The US dollar on Friday rose after data showed that US employers added significantly more jobs last month than economists expected, potentially giving the US Federal Reserve more leeway to keep hiking interest rates.
The US dollar closed up 1.22 percent at 102.99 on the day against a basket of currencies.
The euro fell to US$1.0805 from US$1.0908.
Photo: Reuters
The dollar rose to ¥131.07 from ¥128.65.
The New Taiwan dollar yesterday fell 0.6 percent against the US dollar, dropping NT$0.180 to close at NT$29.900. Turnover totaled US$177 million during the trading session.
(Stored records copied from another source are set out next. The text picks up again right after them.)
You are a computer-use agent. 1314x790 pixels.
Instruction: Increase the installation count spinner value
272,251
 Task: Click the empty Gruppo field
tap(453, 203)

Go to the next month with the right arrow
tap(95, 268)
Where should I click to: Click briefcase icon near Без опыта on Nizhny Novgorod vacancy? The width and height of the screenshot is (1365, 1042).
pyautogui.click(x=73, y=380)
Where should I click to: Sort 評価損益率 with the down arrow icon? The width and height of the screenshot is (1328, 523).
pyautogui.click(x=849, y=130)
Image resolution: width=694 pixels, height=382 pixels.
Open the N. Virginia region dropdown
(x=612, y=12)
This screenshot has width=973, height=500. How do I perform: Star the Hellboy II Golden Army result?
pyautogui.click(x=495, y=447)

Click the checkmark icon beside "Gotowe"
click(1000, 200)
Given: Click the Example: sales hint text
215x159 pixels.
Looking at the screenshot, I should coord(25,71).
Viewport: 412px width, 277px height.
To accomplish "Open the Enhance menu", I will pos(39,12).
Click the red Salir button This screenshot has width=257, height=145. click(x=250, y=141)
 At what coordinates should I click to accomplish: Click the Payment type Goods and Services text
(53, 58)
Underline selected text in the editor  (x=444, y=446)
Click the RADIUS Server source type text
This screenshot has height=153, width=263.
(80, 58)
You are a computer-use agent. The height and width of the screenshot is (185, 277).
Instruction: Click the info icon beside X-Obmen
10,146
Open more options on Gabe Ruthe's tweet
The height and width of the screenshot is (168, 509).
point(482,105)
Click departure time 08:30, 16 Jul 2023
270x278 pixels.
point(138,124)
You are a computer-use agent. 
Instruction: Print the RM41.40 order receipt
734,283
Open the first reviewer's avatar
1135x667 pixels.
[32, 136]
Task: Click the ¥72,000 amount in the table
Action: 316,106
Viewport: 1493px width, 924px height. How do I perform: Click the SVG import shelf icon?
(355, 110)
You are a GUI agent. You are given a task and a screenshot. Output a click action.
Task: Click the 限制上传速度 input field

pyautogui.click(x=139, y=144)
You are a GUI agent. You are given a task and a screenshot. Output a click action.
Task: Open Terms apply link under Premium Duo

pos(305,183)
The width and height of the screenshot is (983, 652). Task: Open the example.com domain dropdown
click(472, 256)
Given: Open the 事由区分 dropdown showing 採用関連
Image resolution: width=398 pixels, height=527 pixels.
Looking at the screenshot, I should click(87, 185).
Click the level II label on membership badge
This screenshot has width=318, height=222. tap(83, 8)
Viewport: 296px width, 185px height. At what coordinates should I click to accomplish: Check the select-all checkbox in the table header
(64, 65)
The NT dollar gained 0.79 percent from Monday’s NT$30.137.
EARNINGS BOOST
Average hourly earnings rose 0.3 percent after gaining 0.4 percent in December.
That lowered the year-on-year increase in wages to 4.4 percent from 4.8 percent in December.
The US Department of Labor’s closely watched employment report showed that nonfarm payrolls surged by 517,000 jobs last month.
Data for December were revised higher to show 260,000 jobs added instead of the previously reported 223,000.
Economists polled by Reuters had forecast a gain of 185,000 jobs and a 4.3 percent year-on-year jump in wages.
REVERSAL
The surprisingly strong payrolls number reversed a move from Wednesday, when traders raised bets that the US central bank would stop hiking borrowing costs after a widely expected 25-basis-point increase in March.
“After the Fed meeting it looked like markets had the advantage — it was still pricing in a rate cut, they took interest rates down, and they took the dollar down, and now I think 48 hours later the Fed looks like they might have the upper hand again,” said Marc Chandler, chief market strategist at Bannockburn Global Forex in New York.
The US central bank on Wednesday raised rates by 25 basis points and said it had turned a key corner in the fight against high inflation, leading investors to price in a more dovish path going forward.
Fed officials in December said they expected to raise the central bank’s benchmark overnight interest rate above 5 percent, and they have stressed they would need to hold it in restrictive territory for a period of time to sustainably bring down inflation.
CHANGING BETS
Traders have bet that the rate would peak below 5 percent and that the Fed will cut rates in the second half of the year as the economy slows.
Traders are now pricing in the Fed’s policy rate to peak at 4.98 percent in June, up from 4.88 percent on Thursday afternoon.